EXERCISE 2 -- "G + I = Cool"

Environmental Resources 372:362
Intermediate Environmental Geomatics

Due Monday, February 9th


 

So you can get around in ArcGIS, huh? As you will see, you have only just begun to tap its resources. As we have and will discussed in class, one of the most significant powers of GIS (and ArcGIS) is the mix of G (geographic or spatial data) and I (information or attributes or tabular data). This powerful mix provides us with great analytical potential.

 Tables

In ArcGIS, Tables are generally the I that match up with our G. As you've seen before, many of our layers include some tabular attribute data. We can see this by clicking on Preview in ArcCatalog or opening the Attribute Table In ArcMap.  In ArcMap when you select individual records, whether they are for points, lines, or polygons, they should become highlighted in both the view and the table. Plus, as you learned previously you can select records using the selection tool, or the identification tool. When describing tables we will refer to "records" and "fields". A record is all of the different attributes for a single feature (point, line, polygon), and is contained in a single horizontal row of a table. The fields are contained in vertical columns, and each field represents a different attribute. In our states layer, each record represents a different state and with fields containing data like name, area, and identification numbers.

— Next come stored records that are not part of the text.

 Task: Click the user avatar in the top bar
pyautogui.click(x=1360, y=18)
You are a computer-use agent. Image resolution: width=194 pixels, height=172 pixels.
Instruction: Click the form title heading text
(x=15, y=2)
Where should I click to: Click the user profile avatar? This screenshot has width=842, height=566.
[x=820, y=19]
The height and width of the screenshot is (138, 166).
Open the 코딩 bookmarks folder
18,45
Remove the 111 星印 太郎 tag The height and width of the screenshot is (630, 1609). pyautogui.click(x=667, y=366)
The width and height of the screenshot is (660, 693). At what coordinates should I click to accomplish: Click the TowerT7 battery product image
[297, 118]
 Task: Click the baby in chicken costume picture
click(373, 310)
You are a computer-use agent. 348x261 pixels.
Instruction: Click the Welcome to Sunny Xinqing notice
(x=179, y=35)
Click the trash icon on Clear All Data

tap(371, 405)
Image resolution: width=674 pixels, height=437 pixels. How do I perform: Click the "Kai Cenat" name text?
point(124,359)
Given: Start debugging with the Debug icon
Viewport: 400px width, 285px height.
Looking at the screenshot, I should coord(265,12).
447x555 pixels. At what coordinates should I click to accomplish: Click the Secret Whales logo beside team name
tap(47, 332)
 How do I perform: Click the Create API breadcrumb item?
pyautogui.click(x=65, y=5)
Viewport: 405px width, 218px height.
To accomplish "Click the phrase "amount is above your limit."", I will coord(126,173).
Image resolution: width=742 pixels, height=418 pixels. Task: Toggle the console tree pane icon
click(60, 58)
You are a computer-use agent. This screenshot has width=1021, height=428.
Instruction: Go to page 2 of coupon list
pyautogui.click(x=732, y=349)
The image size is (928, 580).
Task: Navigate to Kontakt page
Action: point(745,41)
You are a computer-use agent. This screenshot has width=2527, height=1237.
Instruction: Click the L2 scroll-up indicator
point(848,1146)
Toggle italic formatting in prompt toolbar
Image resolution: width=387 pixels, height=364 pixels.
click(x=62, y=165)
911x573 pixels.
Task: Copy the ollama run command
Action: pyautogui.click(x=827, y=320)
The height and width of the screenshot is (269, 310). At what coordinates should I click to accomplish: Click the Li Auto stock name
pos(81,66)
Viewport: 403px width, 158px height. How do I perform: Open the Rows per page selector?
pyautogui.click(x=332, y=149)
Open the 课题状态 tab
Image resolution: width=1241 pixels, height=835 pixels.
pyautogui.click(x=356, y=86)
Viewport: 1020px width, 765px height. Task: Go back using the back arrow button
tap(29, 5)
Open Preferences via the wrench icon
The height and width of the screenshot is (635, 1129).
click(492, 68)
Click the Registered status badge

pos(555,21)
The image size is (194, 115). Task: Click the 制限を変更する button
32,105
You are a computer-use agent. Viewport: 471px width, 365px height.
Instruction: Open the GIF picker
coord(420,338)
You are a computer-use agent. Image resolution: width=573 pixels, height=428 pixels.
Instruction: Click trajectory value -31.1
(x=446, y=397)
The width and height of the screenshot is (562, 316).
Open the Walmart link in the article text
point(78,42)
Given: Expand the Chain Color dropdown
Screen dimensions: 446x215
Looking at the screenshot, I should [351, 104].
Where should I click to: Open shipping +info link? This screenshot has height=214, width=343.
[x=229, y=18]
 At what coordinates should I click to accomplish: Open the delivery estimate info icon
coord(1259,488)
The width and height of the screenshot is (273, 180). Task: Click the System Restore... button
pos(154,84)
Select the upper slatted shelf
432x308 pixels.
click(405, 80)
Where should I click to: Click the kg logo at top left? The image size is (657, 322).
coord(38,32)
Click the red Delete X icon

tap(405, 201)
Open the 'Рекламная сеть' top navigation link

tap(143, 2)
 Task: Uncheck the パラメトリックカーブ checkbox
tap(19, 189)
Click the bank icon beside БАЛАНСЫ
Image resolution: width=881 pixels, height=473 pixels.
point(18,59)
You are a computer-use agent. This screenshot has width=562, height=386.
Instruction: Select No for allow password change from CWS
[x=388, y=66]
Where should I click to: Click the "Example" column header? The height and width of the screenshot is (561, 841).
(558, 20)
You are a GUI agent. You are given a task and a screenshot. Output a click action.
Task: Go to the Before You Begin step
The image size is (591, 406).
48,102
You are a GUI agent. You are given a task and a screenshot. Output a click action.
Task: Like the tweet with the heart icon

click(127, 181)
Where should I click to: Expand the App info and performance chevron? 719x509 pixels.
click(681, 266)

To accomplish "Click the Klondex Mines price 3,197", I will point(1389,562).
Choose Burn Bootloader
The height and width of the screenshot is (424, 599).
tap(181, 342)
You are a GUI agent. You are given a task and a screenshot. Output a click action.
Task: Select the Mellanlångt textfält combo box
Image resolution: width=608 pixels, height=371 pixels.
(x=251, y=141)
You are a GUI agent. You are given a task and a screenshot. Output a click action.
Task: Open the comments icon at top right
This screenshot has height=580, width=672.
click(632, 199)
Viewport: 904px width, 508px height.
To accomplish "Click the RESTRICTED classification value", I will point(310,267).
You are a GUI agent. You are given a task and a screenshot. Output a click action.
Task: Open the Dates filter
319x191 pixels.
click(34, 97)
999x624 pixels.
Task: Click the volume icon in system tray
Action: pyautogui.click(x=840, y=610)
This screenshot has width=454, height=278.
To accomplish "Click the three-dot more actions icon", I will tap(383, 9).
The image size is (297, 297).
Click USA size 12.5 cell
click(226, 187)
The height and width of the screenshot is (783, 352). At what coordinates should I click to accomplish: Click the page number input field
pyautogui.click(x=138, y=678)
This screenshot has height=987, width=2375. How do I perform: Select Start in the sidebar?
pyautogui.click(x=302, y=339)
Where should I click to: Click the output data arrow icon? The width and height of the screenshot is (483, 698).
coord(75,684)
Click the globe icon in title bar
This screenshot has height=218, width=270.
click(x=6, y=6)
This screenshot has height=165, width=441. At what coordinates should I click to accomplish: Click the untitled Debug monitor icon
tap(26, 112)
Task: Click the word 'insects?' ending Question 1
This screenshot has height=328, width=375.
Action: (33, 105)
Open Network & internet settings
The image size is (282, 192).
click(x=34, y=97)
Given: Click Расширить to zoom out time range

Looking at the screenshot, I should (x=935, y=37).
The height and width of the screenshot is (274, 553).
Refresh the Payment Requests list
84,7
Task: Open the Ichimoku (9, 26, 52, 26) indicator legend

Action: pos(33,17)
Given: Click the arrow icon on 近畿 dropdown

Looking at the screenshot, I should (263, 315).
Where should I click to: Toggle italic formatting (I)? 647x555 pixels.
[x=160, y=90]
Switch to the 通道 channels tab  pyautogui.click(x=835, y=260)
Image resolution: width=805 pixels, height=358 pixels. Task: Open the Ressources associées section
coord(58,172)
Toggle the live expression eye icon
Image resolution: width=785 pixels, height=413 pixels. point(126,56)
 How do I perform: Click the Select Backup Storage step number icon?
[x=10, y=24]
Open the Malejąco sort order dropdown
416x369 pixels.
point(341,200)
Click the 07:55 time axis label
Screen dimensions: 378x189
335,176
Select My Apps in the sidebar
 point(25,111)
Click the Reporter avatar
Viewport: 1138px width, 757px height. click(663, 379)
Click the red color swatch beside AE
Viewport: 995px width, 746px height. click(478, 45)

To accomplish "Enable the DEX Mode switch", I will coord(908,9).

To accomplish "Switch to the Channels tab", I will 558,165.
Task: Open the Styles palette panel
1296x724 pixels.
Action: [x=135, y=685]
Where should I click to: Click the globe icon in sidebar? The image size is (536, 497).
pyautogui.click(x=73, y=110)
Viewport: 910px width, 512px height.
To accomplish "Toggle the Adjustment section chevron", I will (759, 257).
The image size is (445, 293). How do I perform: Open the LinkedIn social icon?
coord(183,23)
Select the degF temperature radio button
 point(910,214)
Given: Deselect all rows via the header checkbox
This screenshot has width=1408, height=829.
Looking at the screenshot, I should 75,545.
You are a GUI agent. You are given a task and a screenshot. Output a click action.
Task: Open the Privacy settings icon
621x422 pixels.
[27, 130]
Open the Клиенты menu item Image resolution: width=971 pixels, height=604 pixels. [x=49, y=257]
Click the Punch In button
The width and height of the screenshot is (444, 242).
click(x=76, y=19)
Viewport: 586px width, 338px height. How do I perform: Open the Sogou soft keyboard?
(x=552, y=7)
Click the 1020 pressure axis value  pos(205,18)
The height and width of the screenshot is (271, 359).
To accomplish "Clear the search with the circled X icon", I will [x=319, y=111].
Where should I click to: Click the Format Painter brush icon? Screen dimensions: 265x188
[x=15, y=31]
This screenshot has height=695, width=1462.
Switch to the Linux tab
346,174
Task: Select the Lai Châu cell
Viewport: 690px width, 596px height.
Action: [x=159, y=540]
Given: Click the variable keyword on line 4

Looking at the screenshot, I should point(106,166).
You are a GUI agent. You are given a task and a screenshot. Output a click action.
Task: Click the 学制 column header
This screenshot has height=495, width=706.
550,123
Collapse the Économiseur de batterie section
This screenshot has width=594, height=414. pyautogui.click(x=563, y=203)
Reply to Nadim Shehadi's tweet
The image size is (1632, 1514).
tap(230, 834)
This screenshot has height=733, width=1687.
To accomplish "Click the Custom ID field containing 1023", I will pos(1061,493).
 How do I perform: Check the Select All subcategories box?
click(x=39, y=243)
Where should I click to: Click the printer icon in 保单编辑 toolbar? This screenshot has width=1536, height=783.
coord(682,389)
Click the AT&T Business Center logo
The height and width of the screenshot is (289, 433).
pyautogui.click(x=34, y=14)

In ArcMap add \\ad-rsc\data\teach\intgeo\ClassWork\avdata\usa\counties and states.  Outline the counties with the state boundaries. What type of information do we have for each state?  For each county?  Select counties named Washington – how many are there.  How many of the counties named Washington have a 2003 population density greater than 10,000?

Note the power you have at the tip of your fingers when you right click on the field headings.  You can now sort the table's fields and create summary tables (worth exploring after class).  For example, you can explore which state has the most counties.

Information Overload – Relating and Joining

Did you notice how little information we had about each of the states in our table? How can we change that without typing in new data for each record? Answer: Join or Relate!

Joining is the manipulation by which we appear to add fields of data from another table to an existing table. This works really well when we have a one-to-one match of our tables - a single record in the destination table matches with a single record in the source table.

Relating is used for a one-to-many relationship. For example, if you have 10 wells in the county that you sample each week, then in your .dbf table you would make each sample a separate record so that after 5 weeks you have five different records (many) for each (one) well.  In relating tables, the tables are not actually combined but rather linked such that when a record in your source table is selected the matching record in the destination table is also selected.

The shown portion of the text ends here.